On en parle peu, mais un nombre anormalement élevé d'enfants sont morts dans les pensionnats sans que les parents soient toujours avertis et l'on ne sait toujours pas où la plupart de ces enfants sont enterrés — plusieurs estiment qu'ils sont dans des fosses communes près des écoles. On peut donc, en ayant un peu d'empathie, comprendre facilement la détresse de ces gens à qui on a volé leurs enfants. On peut saisir aussi détresse de ces petits que l'on a soumis à un d'horribles traitements après les avoir arrachés à leurs parents, famille et communauté et à qui l'on interdisait, sous peine de sévices, de parler la seule langue qu'ils connaissaient.

Techniquement, en langage juridique, on parle d'un cas très clair d'ethnocide, c'est-à-dire (ma traduction): «Quand un groupe ethnique peut étendre son hégémonie ethnique sur d'autres groupes plus faibles, alors on peut dire sans se tromper qu'il s'agit d'une violation des droits culturels. Dans des cas extrêmes, on a qualifié cette situation de "génocide culturel", mais il n'y a aucune référence à ce propos dans la Convention sur le génocide ou dans d'autres documents juridiques portant sur les droits de la personne. En général, on nomme ce processus ethnocide, et cela arrive un peu partout dans le monde. [...] Aujourd'hui, le concept d'ethnocide est généralement accepté pour définir un processus de destruction culturelle délibéré même si ce concept n'a pas encore été intégré dans un instrument juridique international.» (Rodolfo Stavenhagen, Cultural Rights: A Social Science Perspective, Cultural Rights and Wrongs, 1998).

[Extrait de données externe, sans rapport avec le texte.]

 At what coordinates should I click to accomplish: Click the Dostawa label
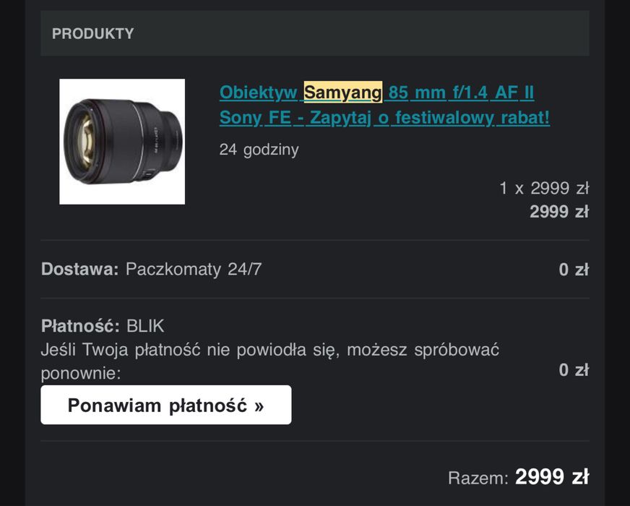click(x=79, y=270)
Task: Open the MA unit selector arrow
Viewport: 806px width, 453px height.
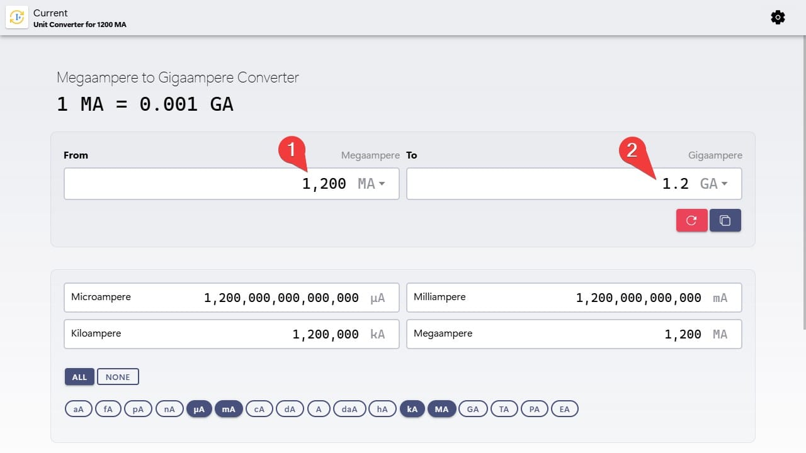Action: 382,183
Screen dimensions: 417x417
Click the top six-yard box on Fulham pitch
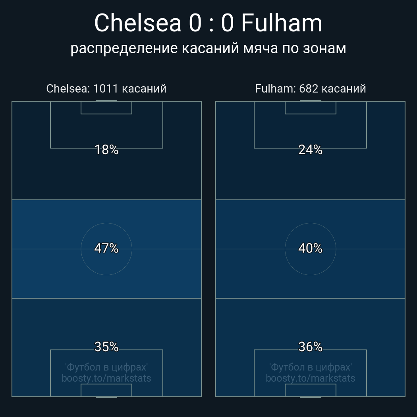[310, 108]
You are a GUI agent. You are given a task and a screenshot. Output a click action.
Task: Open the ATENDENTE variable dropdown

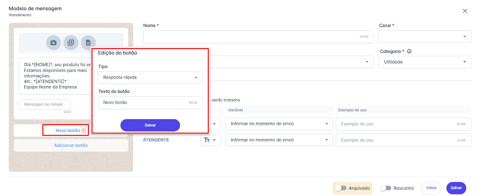pyautogui.click(x=279, y=140)
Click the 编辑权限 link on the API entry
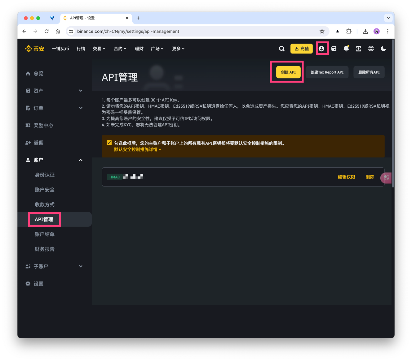Image resolution: width=412 pixels, height=361 pixels. click(x=346, y=177)
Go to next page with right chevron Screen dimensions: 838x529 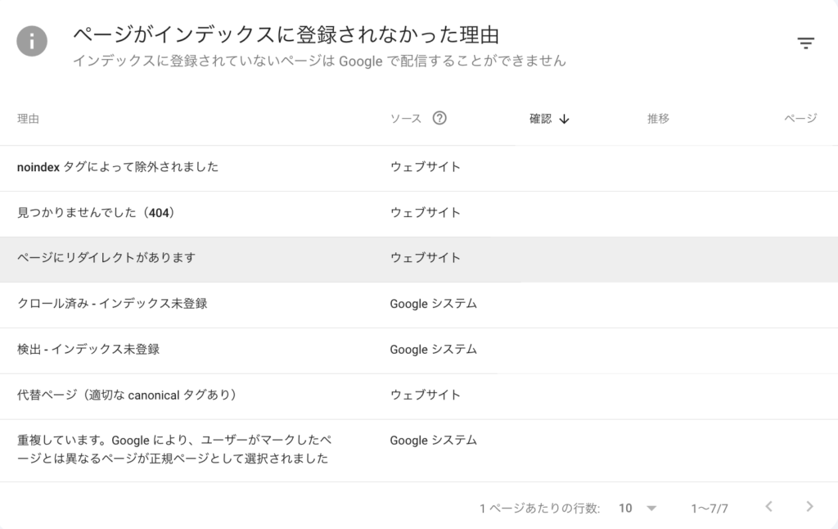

Cette politique n'a pas réussi (elle était probablement vouée à l'échec de toute façon), mais ses résultats sont terriblement dévastateurs pour ceux qui en ont été affectés. [...] Cette politique visait tous les autochtones du Canada, qu'ils aient déménagé ou aient été chassés de leurs territoires traditionnels ou pas. Il est parfaitement vrai que certains étaient fortement métissés à cause des contacts avec les gens d'ascendance européenne, mais l'impact demeure le même, car ils vivaient alors leur identité autochtone, dans un milieu et une culture autochtones.

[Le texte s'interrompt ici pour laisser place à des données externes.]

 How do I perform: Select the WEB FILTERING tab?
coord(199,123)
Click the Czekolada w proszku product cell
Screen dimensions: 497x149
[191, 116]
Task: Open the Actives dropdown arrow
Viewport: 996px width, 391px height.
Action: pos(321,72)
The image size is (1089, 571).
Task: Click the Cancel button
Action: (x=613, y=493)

Cet échec est d'autant plus néfaste que l'on se retrouve avec des peuples qui souffrent collectivement de stress post-traumatique. Il est établi que les victimes d'ethnocide perdent souvent tout espoir et même leur mémoire d'événements passés est altérée. Ils ont, d'une part, désappris à vivre selon leur culture mais, d'autre part, ils ne s'adaptent pas à la nouvelle culture dominante. Ils recourent souvent à la violence, qu'ils ont connue à l'école, pour résoudre leurs problèmes personnels, familiaux et sociaux. Ils abusent de substances intoxicantes, comme l'alcool et les drogues, pour apaiser leur mal. Leurs enfants, qui ne sont même pas allés dans les pensionnats, deviennent eux aussi des victimes des pensionnats — on dirait dommages collatéraux en jargon militaire — et le cycle de violence se perpétue de génération en génération.

Le désastre est donc énorme. Les excuses ont beau mettre un peu de baume sur les plaies, de même que les indemnisations financières, les victimes ne guériront jamais si, en plus, on ne les traite pas avec respect et si, collectivement, elles ne recouvrent pas le droit de se gouverner elles-mêmes, selon leurs propres cultures et traditions.

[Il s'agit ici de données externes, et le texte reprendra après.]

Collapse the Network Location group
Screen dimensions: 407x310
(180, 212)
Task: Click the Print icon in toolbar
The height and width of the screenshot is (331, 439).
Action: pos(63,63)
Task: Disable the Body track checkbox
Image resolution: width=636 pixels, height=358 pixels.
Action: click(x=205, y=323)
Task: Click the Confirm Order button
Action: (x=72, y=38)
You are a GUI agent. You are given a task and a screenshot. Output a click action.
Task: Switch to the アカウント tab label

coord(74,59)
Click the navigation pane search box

Il se peut que ces gens ne retrouvent jamais leur langue, car l'anglais devient tellement dominant dans le monde qu'ils peuvent décider que l'effort n'en vaut pas la chandelle, mais c'est une décision qu'ils doivent prendre eux-mêmes. Notre rôle devrait être de les accompagner dans leurs démarches et de les encourager à se gouverner eux-mêmes.